== Segment start ==

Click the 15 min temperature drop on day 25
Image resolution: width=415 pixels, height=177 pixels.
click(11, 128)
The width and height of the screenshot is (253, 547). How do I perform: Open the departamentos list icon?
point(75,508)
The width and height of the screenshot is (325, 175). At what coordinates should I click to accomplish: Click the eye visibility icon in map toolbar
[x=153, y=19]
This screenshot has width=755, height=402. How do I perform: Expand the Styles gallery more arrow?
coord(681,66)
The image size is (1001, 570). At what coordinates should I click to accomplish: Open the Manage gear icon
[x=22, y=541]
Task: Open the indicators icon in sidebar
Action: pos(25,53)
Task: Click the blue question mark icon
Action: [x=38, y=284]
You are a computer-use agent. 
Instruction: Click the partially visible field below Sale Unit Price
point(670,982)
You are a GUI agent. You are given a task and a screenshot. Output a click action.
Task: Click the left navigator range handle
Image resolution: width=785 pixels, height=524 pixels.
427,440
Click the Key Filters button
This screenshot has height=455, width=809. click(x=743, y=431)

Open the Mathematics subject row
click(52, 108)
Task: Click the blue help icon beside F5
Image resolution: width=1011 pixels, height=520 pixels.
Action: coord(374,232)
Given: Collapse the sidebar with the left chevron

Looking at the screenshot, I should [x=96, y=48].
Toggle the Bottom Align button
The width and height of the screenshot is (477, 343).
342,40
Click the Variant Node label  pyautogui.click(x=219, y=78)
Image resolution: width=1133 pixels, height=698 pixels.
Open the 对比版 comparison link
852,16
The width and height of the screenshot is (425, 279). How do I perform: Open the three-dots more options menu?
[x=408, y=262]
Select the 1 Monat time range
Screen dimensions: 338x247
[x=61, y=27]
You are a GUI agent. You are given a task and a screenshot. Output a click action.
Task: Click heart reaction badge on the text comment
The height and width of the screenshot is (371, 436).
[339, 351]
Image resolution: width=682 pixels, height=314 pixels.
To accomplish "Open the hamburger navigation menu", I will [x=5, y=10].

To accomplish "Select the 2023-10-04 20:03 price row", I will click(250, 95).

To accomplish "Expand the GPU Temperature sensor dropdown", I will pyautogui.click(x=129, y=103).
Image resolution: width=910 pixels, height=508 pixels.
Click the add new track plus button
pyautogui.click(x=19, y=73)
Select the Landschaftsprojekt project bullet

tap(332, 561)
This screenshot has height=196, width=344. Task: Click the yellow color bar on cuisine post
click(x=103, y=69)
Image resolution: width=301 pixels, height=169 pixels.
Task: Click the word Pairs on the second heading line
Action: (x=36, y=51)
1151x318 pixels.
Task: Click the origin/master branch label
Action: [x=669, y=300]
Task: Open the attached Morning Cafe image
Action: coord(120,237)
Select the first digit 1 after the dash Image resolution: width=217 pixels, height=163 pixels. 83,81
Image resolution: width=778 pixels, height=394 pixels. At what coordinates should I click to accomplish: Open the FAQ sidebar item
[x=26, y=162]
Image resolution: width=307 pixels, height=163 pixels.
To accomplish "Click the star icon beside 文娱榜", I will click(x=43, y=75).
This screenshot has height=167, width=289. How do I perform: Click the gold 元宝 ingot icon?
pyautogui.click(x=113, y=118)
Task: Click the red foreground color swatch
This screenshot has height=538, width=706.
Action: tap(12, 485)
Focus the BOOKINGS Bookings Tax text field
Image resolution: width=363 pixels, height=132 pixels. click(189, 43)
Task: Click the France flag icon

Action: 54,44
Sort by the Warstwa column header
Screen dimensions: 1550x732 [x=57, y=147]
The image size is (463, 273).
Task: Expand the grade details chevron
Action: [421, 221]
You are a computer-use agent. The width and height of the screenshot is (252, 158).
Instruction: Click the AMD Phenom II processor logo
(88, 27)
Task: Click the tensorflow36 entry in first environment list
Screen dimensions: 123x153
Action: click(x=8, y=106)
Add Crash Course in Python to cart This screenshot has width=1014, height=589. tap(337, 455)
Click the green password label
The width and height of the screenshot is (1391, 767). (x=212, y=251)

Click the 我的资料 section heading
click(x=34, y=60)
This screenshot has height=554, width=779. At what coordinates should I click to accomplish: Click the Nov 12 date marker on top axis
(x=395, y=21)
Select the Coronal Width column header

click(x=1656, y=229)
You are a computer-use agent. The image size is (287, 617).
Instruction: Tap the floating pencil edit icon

== Segment end ==

**WHAT THIS TASK INVOLVES**: Count the lines in the records above that contain the word "beside", and reply with only that number.

**ANSWER TO THIS PROBLEM**: 2